Recent contentions, both here and in other Western countries, over kids in school and professionals in the workplace who wish to present themselves in accordance with their faith's overt religious dress code have become increasingly commonplace.

Muslim parents who petition schools to amend their uniform policies to allow shariah-compliant garments. A Sikh worker who petitions the cops to amend their uniform policies to allow the wearing of holy daggers.

.

My preliminary view is in favour of allowing those holy shawls, wraps, skullcaps, etc and so forth, as alternatives to typical western work/school uniforms. (I still have my doubts, though. As religion is only an arbitrary trait - unlike race, gender or a disability, the special consideration given to the demands of religion raises some disquiet in me.) Though the impression I get from such 'pious' dress codes is a very, very negative one. Such religious getup screams "I am holier than you. I bend to no host culture. I subscribe to an intolerant conservative faith." But still, better to allow people their choice of religious/non-religious getup, even if the very same people would likely not reciprocate if they had their way in a different place.

Posted: Wed May 21, 2008 10:32 am
by Yazar
This is an extremely complex issue.
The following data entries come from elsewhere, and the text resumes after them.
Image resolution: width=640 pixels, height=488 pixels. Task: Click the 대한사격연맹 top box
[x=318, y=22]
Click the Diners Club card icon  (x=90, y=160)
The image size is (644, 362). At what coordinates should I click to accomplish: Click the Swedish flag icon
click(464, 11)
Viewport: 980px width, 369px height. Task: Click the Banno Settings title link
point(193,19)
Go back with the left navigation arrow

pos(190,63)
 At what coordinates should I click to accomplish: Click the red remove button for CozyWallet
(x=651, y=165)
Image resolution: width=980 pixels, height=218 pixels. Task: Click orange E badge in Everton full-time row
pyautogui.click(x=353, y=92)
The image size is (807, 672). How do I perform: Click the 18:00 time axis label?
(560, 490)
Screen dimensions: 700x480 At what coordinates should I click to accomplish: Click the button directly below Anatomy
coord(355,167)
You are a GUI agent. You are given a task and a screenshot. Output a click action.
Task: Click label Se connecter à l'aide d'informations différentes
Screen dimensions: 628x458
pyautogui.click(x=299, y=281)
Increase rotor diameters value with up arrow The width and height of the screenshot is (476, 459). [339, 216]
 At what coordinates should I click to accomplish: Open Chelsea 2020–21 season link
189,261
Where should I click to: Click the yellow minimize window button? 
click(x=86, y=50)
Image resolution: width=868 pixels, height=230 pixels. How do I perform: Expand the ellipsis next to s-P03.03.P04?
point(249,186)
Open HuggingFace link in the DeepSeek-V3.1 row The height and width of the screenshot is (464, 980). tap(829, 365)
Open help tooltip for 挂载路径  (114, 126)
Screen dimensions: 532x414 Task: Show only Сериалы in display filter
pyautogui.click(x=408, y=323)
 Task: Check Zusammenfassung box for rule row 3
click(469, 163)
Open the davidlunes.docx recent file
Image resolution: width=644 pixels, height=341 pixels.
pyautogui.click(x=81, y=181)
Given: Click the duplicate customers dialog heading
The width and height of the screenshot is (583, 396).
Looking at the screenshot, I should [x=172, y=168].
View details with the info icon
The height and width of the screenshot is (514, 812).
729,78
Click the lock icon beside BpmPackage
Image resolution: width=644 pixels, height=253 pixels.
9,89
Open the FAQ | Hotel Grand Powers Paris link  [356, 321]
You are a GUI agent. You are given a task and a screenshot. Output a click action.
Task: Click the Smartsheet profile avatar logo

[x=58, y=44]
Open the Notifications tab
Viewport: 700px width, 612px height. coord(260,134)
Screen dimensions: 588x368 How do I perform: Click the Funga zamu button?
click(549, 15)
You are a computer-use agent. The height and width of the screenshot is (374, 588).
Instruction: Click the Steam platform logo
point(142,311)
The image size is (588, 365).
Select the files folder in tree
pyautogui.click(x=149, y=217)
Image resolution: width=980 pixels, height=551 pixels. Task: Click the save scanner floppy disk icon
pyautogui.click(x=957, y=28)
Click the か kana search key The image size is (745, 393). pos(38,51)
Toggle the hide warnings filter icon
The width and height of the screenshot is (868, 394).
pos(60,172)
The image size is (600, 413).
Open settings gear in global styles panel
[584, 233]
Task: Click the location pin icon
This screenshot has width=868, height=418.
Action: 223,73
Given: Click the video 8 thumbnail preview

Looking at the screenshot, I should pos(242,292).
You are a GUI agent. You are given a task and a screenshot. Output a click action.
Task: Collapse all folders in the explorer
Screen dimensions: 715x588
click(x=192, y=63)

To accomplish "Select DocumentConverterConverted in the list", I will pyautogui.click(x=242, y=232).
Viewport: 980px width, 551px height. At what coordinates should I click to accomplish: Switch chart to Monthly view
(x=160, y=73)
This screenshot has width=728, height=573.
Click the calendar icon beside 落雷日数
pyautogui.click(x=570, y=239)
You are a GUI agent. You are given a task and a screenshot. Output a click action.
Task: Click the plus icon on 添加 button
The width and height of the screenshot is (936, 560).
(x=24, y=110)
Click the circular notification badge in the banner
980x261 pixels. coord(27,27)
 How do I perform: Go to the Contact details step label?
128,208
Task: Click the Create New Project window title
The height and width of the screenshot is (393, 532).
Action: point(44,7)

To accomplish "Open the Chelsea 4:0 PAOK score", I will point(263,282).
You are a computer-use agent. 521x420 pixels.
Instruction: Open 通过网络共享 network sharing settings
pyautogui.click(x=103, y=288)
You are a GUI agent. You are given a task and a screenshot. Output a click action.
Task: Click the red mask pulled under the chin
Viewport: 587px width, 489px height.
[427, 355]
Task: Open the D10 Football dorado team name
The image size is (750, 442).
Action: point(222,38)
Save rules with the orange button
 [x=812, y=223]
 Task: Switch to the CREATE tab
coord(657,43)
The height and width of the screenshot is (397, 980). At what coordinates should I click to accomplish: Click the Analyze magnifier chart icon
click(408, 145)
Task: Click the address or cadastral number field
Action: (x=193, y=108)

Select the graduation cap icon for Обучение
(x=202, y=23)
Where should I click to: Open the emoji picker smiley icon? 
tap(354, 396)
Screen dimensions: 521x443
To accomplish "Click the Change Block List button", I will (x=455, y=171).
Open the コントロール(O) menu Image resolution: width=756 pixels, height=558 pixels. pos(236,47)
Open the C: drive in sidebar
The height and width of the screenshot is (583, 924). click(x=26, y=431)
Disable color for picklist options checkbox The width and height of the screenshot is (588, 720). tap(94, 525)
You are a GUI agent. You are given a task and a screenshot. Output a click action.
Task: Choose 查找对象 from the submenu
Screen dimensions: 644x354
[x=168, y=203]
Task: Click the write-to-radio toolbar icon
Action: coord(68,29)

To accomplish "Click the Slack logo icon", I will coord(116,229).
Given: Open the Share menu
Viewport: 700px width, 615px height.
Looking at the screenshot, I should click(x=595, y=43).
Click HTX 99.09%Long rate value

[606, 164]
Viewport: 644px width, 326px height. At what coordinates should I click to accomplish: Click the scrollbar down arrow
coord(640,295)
Here in Turkey there are degrees of headscarf, relating not only to belief in Allah but political views as well. No one has a problem with the traditional headscarf but they don't want it to be seen as a symbol for the Republic of Turkey. But when it comes to tightly-worn headscarves that may represent a political belief against the Republic itself and Ataturk things get very complicated.

Anyway leaving that aside think of a school. Would a Catholic school accept student and teachers with a Muslim headscarf for instance? Or a secular-founded school which accepted a range of students and teachers, would there be accusations of favouritism, where crucifix-wearers do better when their teachers are also crucifix-wearers?

All of these differences exist on the street but bringing them into state-run organisations can lead to problems. If religious clothing is accepted then its the first step on a road that can lead to more extreme religious beliefs being upheld by the state. For instance would a woman in a burqa be happy with biology being taught to her by a man?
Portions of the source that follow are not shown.